++++ Entries shown

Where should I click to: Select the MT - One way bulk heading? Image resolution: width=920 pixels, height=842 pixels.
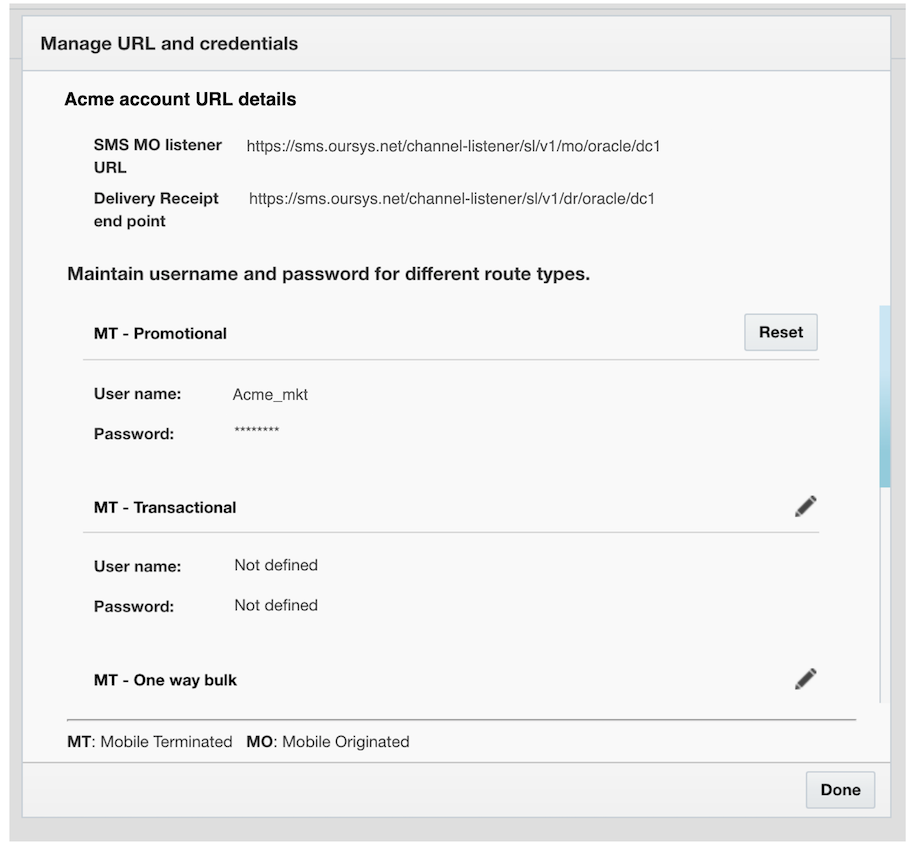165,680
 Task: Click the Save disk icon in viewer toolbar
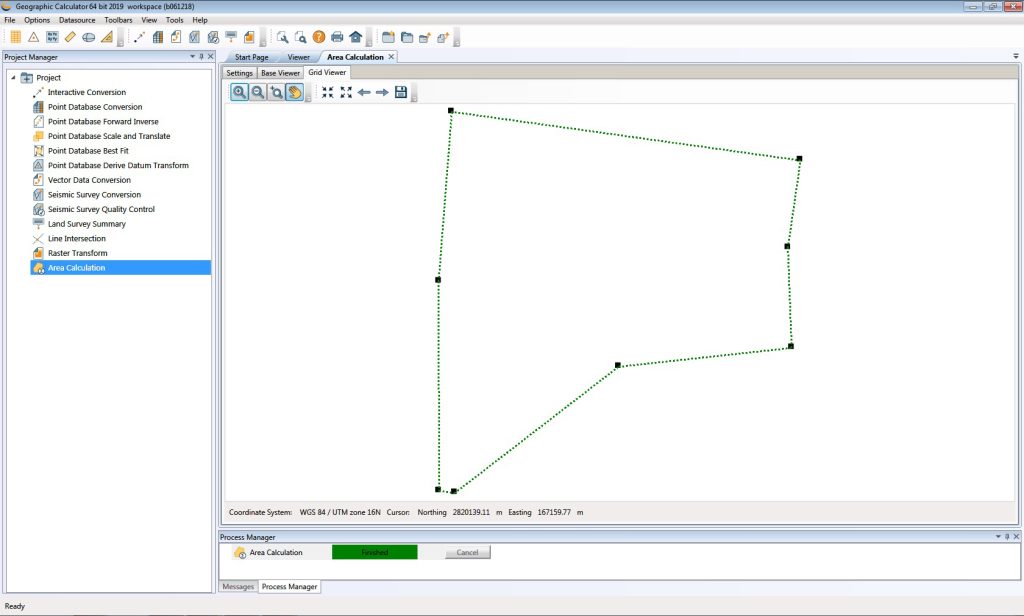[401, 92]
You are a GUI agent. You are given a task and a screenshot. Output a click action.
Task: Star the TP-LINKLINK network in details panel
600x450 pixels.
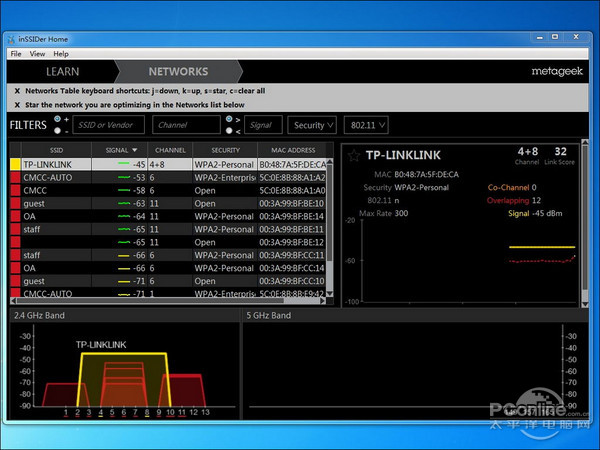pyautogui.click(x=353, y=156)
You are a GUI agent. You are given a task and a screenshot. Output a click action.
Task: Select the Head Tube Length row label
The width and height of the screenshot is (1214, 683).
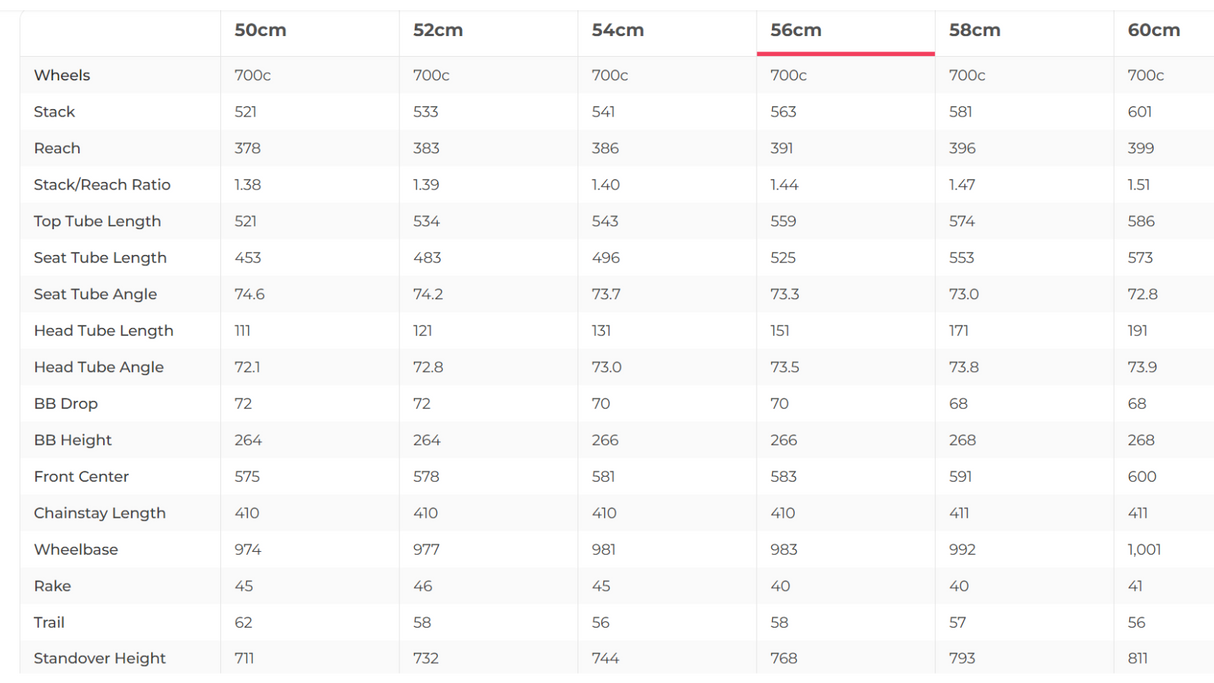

++++++++

• _Action item_:
Without the pictures, transcribe the lines from the one containing "Task: Select the Head Tube Length row label" through the end of the data, exactly and only those.

• _Answer_:
Task: Select the Head Tube Length row label
The width and height of the screenshot is (1214, 683).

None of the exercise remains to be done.